*** DATA SECTION Section Begins ***
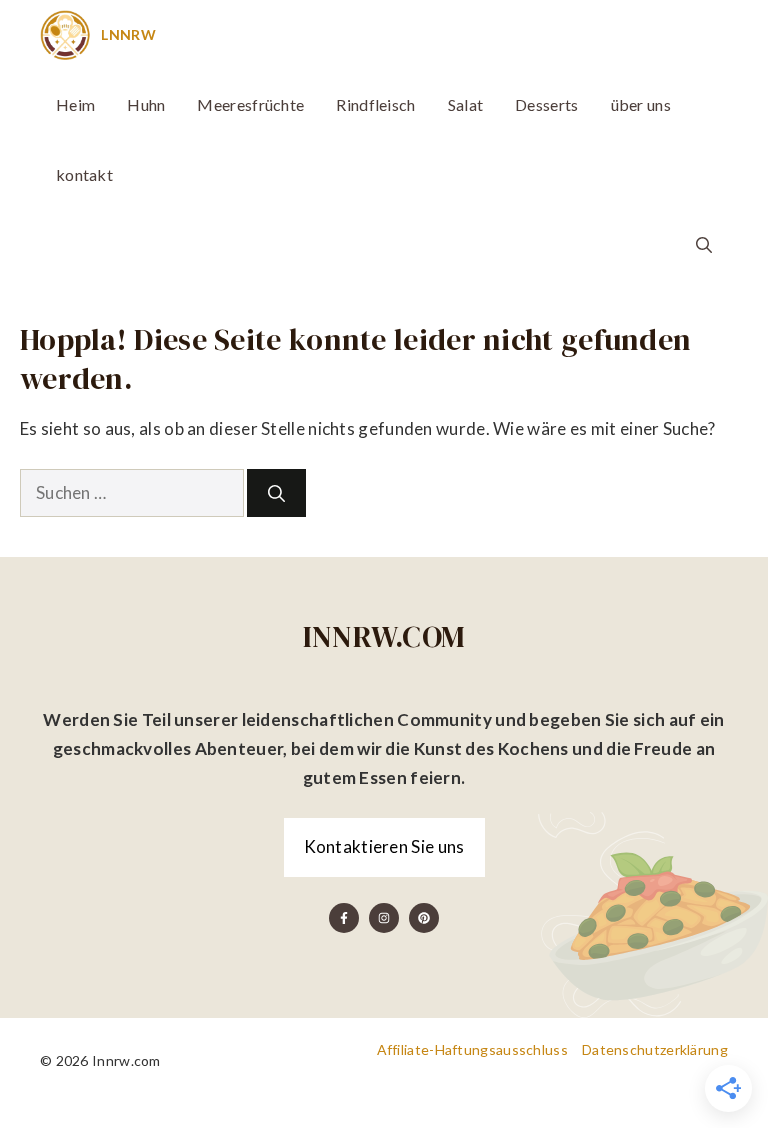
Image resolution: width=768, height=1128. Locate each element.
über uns (641, 104)
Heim (75, 104)
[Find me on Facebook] (344, 918)
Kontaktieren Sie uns (384, 846)
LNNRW (128, 34)
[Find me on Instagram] (384, 918)
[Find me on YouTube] (424, 918)
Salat (466, 104)
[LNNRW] (65, 35)
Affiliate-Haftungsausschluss (472, 1049)
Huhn (146, 104)
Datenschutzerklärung (655, 1049)
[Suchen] (276, 493)
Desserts (546, 104)
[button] (704, 245)
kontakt (84, 174)
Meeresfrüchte (250, 104)
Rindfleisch (375, 104)
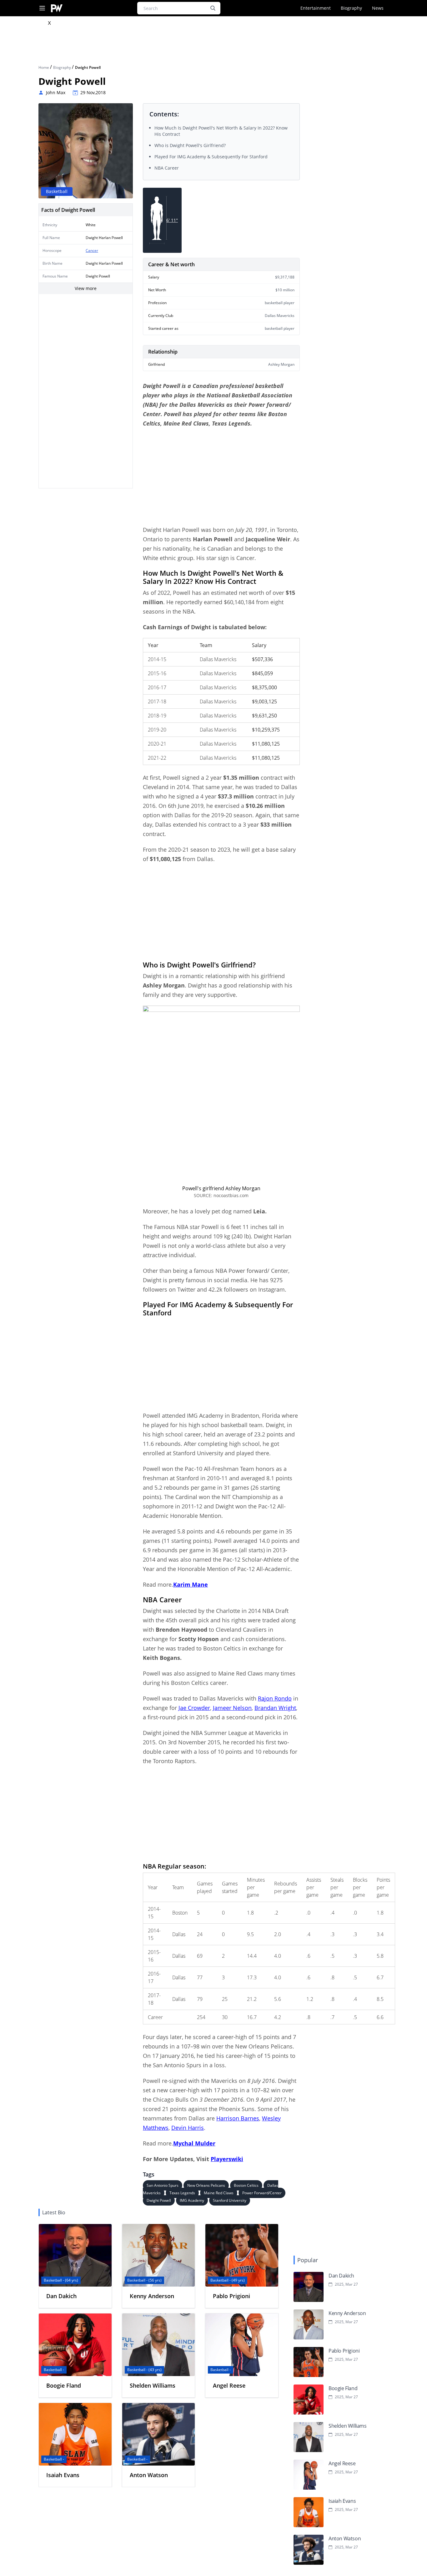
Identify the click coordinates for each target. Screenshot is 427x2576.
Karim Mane (190, 1584)
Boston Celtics (246, 2185)
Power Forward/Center (262, 2193)
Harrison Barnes (237, 2118)
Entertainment (315, 8)
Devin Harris (187, 2127)
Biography (351, 8)
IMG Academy (192, 2200)
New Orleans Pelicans (206, 2185)
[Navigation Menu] (42, 8)
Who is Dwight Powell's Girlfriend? (190, 145)
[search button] (212, 8)
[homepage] (57, 8)
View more (86, 288)
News (378, 8)
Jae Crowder (194, 1707)
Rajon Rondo (275, 1698)
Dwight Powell (159, 2200)
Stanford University (229, 2200)
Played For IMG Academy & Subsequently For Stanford (211, 157)
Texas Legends (182, 2193)
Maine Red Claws (219, 2193)
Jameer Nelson (232, 1707)
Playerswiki (227, 2159)
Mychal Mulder (194, 2143)
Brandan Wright (275, 1707)
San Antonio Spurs (162, 2185)
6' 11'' (172, 220)
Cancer (92, 250)
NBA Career (166, 168)
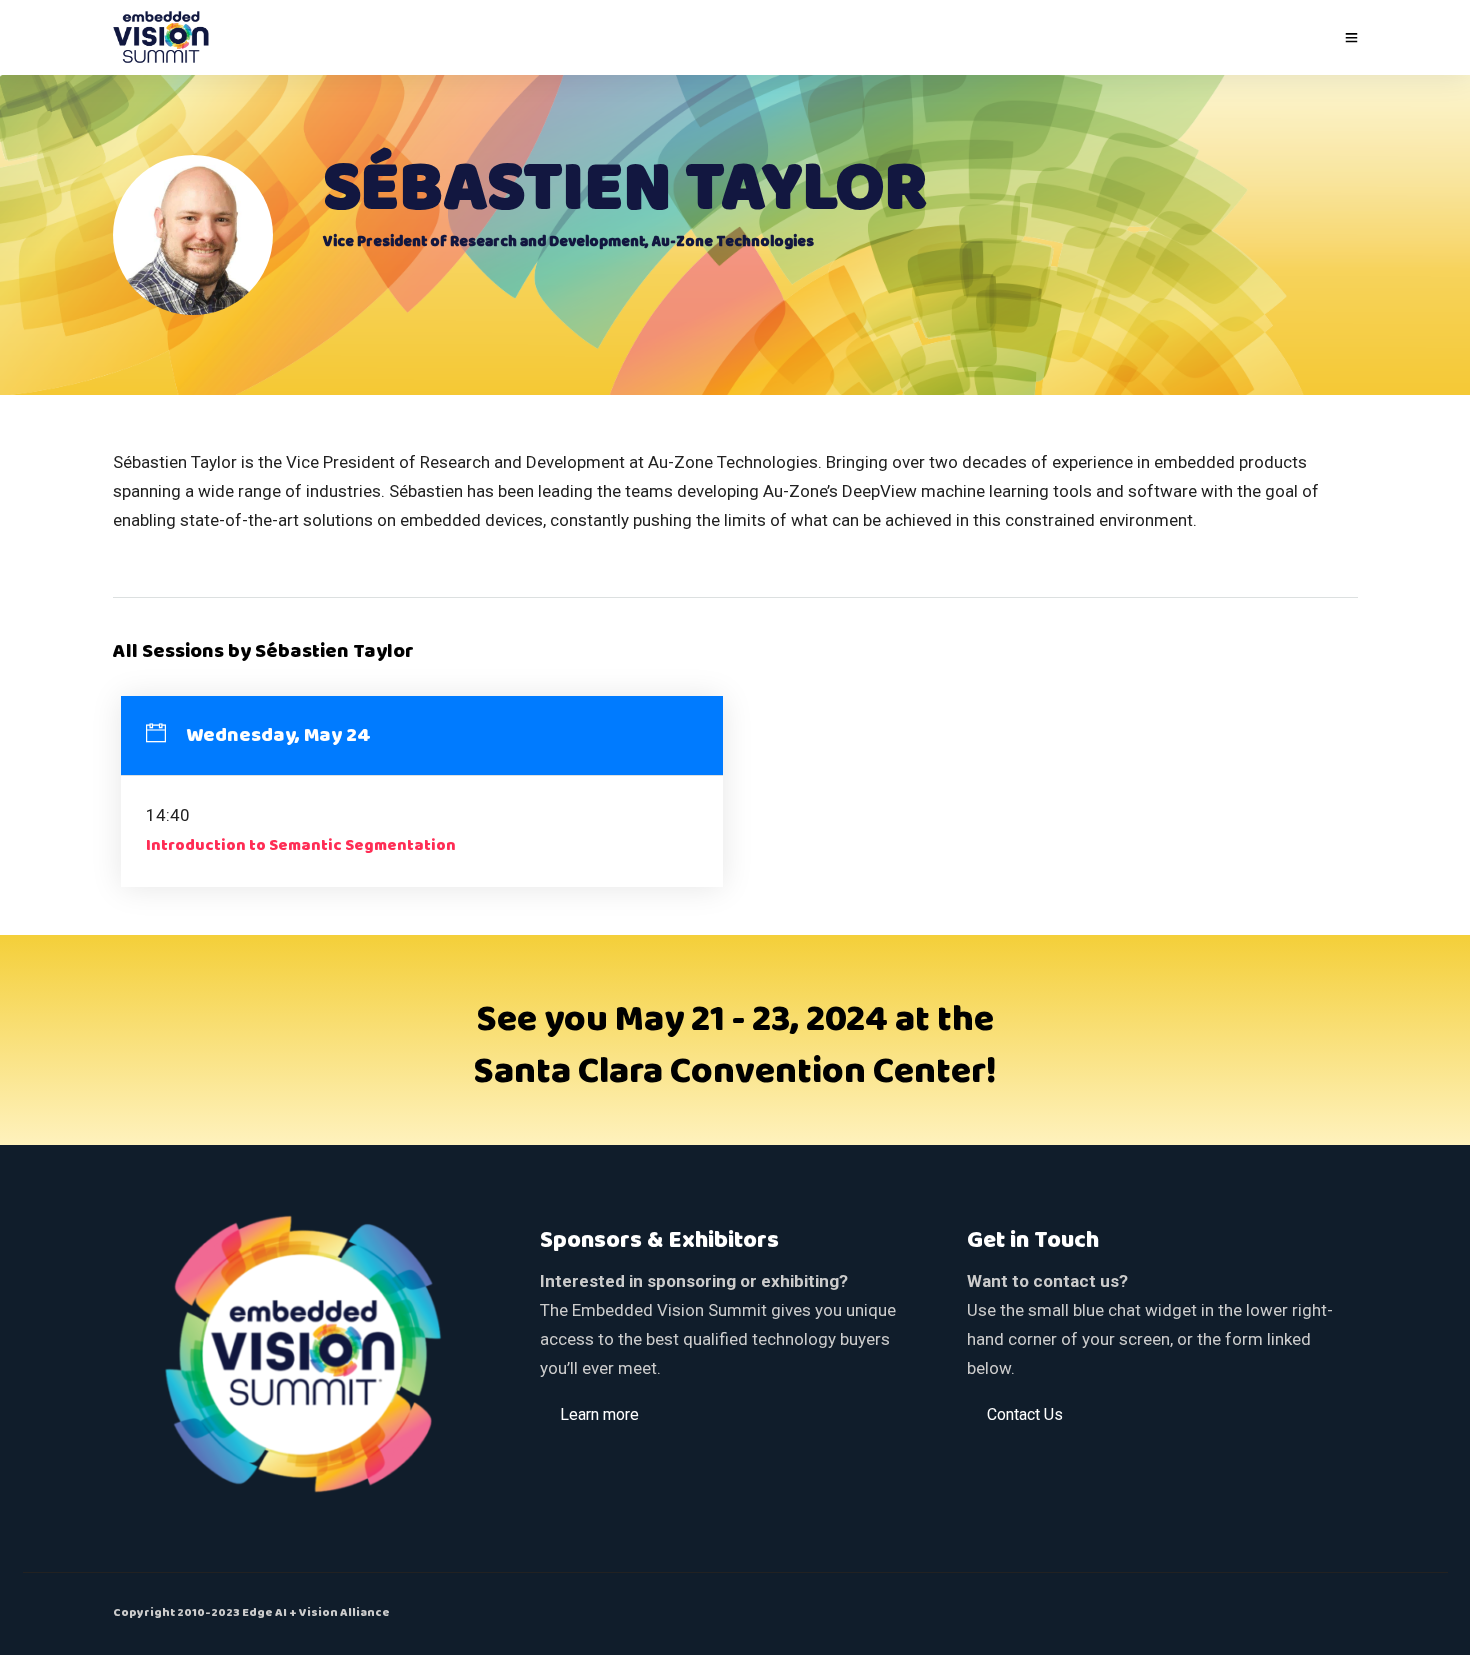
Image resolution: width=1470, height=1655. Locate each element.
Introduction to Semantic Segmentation (301, 846)
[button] (599, 1414)
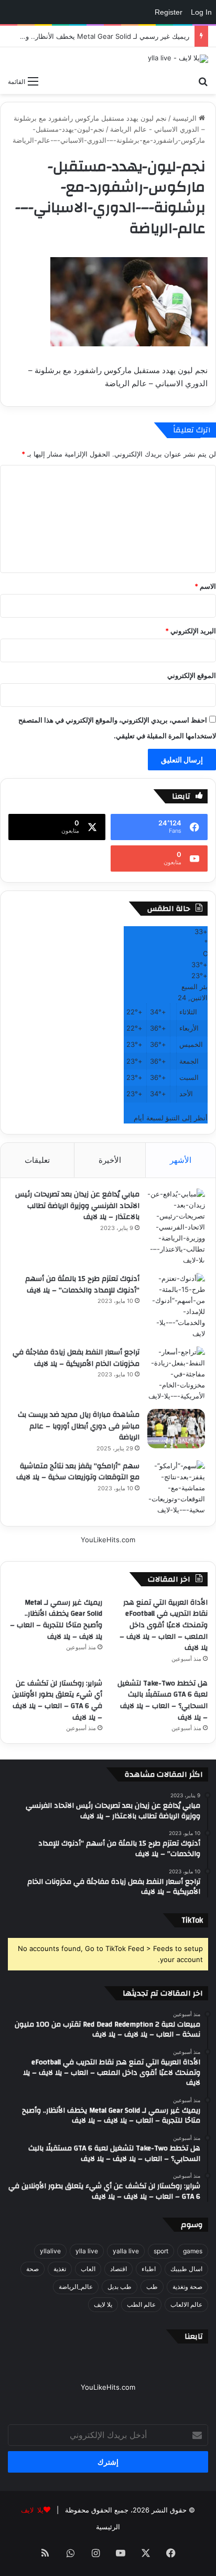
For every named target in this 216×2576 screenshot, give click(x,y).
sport (161, 2251)
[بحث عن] (203, 81)
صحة (32, 2269)
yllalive (50, 2251)
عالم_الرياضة (76, 2287)
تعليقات (37, 1160)
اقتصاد (118, 2269)
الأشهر (180, 1160)
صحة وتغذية (187, 2287)
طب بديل (119, 2287)
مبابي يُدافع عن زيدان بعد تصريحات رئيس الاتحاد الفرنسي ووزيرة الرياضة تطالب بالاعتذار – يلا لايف (77, 1206)
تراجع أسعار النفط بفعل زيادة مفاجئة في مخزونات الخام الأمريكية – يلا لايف (76, 1358)
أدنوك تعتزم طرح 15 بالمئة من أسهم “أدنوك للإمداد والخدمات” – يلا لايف (82, 1284)
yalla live (126, 2251)
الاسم (205, 586)
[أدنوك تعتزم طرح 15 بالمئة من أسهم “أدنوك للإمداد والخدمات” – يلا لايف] (176, 1306)
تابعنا (194, 2336)
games (192, 2251)
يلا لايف (103, 2304)
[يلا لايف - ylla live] (178, 59)
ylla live (86, 2251)
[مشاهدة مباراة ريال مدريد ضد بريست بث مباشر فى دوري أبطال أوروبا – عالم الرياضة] (176, 1428)
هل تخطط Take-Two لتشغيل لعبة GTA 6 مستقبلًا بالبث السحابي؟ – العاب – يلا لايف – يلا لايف (162, 1700)
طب (152, 2287)
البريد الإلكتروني (190, 631)
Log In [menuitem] (201, 12)
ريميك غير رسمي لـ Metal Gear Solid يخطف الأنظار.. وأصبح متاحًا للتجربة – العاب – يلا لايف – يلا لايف (56, 1620)
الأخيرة (110, 1160)
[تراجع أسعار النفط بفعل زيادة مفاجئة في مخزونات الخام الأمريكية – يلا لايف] (176, 1374)
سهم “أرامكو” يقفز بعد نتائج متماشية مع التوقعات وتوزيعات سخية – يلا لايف (77, 1472)
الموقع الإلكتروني (191, 675)
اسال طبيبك (186, 2269)
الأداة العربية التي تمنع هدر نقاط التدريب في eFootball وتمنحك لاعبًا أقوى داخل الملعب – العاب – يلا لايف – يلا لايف (164, 1625)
*** DATA SECTION Section Ends ***
**TASK:**
Every line in the records above that contains the word "بفعل" should be copied out.

**WORKED SOLUTION:**
تراجع أسعار النفط بفعل زيادة مفاجئة في مخزونات الخام الأمريكية – يلا لايف (76, 1358)
[تراجع أسعار النفط بفعل زيادة مفاجئة في مخزونات الخام الأمريكية – يلا لايف] (176, 1374)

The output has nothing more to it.